[Aim of the exercise]:
Copy the material below verbatim, from the first line through the last, preserving every word, number, and punctuation mark.

-- Begin The records --

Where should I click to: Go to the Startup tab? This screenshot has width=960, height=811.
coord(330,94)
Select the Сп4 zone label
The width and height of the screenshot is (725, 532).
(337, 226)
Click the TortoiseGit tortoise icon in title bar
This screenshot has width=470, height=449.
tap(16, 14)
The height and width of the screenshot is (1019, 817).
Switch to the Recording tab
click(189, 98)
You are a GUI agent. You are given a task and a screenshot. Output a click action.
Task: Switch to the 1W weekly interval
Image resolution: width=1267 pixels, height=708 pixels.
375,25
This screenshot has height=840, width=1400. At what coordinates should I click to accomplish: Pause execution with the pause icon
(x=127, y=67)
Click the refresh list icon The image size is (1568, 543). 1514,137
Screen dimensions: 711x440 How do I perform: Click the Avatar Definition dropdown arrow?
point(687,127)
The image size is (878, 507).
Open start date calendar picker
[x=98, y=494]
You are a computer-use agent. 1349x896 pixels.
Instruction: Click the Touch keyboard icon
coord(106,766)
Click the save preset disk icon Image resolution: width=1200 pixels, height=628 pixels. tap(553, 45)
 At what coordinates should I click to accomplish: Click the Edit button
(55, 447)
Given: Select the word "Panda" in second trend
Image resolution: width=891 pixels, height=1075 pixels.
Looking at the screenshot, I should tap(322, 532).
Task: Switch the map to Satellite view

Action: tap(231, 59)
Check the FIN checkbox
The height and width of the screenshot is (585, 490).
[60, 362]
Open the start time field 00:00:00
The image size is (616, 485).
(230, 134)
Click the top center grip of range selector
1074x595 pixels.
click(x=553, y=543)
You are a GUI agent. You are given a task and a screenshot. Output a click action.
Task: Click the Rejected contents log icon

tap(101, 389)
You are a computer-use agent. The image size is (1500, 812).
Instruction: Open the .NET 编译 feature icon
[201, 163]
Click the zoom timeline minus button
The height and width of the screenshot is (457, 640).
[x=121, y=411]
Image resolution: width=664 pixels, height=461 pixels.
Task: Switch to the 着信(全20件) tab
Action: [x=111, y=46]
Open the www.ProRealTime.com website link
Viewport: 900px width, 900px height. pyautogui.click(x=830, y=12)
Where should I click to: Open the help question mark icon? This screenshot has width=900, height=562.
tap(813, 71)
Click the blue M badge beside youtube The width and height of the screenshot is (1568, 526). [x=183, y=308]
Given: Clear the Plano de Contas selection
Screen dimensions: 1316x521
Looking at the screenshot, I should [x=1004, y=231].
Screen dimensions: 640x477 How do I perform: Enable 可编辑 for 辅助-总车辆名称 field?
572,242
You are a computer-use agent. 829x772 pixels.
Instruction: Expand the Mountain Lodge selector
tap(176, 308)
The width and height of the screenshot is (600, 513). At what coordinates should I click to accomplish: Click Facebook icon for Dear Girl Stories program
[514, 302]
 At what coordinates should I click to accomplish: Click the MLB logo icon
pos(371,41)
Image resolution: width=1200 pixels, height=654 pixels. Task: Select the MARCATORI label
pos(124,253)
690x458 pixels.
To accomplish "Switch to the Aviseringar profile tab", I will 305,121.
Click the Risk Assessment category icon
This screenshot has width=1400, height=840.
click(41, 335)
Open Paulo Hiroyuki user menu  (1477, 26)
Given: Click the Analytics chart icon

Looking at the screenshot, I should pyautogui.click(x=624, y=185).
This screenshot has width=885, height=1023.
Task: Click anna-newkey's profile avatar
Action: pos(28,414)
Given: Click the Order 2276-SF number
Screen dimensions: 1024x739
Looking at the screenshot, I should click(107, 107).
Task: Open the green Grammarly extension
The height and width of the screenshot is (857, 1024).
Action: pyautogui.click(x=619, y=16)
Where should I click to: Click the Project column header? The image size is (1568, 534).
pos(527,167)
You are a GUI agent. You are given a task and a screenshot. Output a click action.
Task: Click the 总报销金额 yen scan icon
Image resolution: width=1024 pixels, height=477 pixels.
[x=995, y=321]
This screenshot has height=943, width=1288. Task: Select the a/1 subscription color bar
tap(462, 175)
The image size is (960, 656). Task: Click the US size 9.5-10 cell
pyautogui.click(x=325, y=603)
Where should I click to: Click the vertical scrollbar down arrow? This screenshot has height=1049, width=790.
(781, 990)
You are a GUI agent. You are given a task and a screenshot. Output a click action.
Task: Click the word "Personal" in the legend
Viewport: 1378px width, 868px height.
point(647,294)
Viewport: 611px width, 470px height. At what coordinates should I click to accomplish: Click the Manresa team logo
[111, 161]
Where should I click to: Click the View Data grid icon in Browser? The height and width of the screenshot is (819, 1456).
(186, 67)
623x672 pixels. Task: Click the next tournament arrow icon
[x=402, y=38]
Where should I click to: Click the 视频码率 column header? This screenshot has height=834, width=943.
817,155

-- End The records --

[Task answer]:
Where should I click to: Go to the Startup tab? This screenshot has width=960, height=811.
coord(330,94)
Select the Сп4 zone label
The width and height of the screenshot is (725, 532).
(337, 226)
Click the TortoiseGit tortoise icon in title bar
This screenshot has width=470, height=449.
tap(16, 14)
The height and width of the screenshot is (1019, 817).
Switch to the Recording tab
click(189, 98)
You are a GUI agent. You are given a task and a screenshot. Output a click action.
Task: Switch to the 1W weekly interval
Image resolution: width=1267 pixels, height=708 pixels.
375,25
This screenshot has height=840, width=1400. At what coordinates should I click to accomplish: Pause execution with the pause icon
(x=127, y=67)
Click the refresh list icon The image size is (1568, 543). 1514,137
Screen dimensions: 711x440 How do I perform: Click the Avatar Definition dropdown arrow?
point(687,127)
The image size is (878, 507).
Open start date calendar picker
[x=98, y=494]
You are a computer-use agent. 1349x896 pixels.
Instruction: Click the Touch keyboard icon
coord(106,766)
Click the save preset disk icon Image resolution: width=1200 pixels, height=628 pixels. tap(553, 45)
 At what coordinates should I click to accomplish: Click the Edit button
(55, 447)
Given: Select the word "Panda" in second trend
Image resolution: width=891 pixels, height=1075 pixels.
Looking at the screenshot, I should tap(322, 532).
Task: Switch the map to Satellite view

Action: tap(231, 59)
Check the FIN checkbox
The height and width of the screenshot is (585, 490).
[60, 362]
Open the start time field 00:00:00
The image size is (616, 485).
(230, 134)
Click the top center grip of range selector
1074x595 pixels.
click(x=553, y=543)
You are a GUI agent. You are given a task and a screenshot. Output a click action.
Task: Click the Rejected contents log icon

tap(101, 389)
You are a computer-use agent. The image size is (1500, 812).
Instruction: Open the .NET 编译 feature icon
[201, 163]
Click the zoom timeline minus button
The height and width of the screenshot is (457, 640).
[x=121, y=411]
Image resolution: width=664 pixels, height=461 pixels.
Task: Switch to the 着信(全20件) tab
Action: [x=111, y=46]
Open the www.ProRealTime.com website link
Viewport: 900px width, 900px height. pyautogui.click(x=830, y=12)
Where should I click to: Open the help question mark icon? This screenshot has width=900, height=562.
tap(813, 71)
Click the blue M badge beside youtube The width and height of the screenshot is (1568, 526). [x=183, y=308]
Given: Clear the Plano de Contas selection
Screen dimensions: 1316x521
Looking at the screenshot, I should [x=1004, y=231].
Screen dimensions: 640x477 How do I perform: Enable 可编辑 for 辅助-总车辆名称 field?
572,242
You are a computer-use agent. 829x772 pixels.
Instruction: Expand the Mountain Lodge selector
tap(176, 308)
The width and height of the screenshot is (600, 513). At what coordinates should I click to accomplish: Click Facebook icon for Dear Girl Stories program
[514, 302]
 At what coordinates should I click to accomplish: Click the MLB logo icon
pos(371,41)
Image resolution: width=1200 pixels, height=654 pixels. Task: Select the MARCATORI label
pos(124,253)
690x458 pixels.
To accomplish "Switch to the Aviseringar profile tab", I will 305,121.
Click the Risk Assessment category icon
This screenshot has width=1400, height=840.
click(41, 335)
Open Paulo Hiroyuki user menu  (1477, 26)
Given: Click the Analytics chart icon

Looking at the screenshot, I should pyautogui.click(x=624, y=185).
This screenshot has width=885, height=1023.
Task: Click anna-newkey's profile avatar
Action: pos(28,414)
Given: Click the Order 2276-SF number
Screen dimensions: 1024x739
Looking at the screenshot, I should click(107, 107).
Task: Open the green Grammarly extension
The height and width of the screenshot is (857, 1024).
Action: pyautogui.click(x=619, y=16)
Where should I click to: Click the Project column header? The image size is (1568, 534).
pos(527,167)
You are a GUI agent. You are given a task and a screenshot. Output a click action.
Task: Click the 总报销金额 yen scan icon
Image resolution: width=1024 pixels, height=477 pixels.
[x=995, y=321]
This screenshot has height=943, width=1288. Task: Select the a/1 subscription color bar
tap(462, 175)
The image size is (960, 656). Task: Click the US size 9.5-10 cell
pyautogui.click(x=325, y=603)
Where should I click to: Click the vertical scrollbar down arrow? This screenshot has height=1049, width=790.
(781, 990)
You are a GUI agent. You are given a task and a screenshot. Output a click action.
Task: Click the word "Personal" in the legend
Viewport: 1378px width, 868px height.
point(647,294)
Viewport: 611px width, 470px height. At what coordinates should I click to accomplish: Click the Manresa team logo
[111, 161]
Where should I click to: Click the View Data grid icon in Browser? The height and width of the screenshot is (819, 1456).
(186, 67)
623x672 pixels. Task: Click the next tournament arrow icon
[x=402, y=38]
Where should I click to: Click the 视频码率 column header? This screenshot has height=834, width=943.
817,155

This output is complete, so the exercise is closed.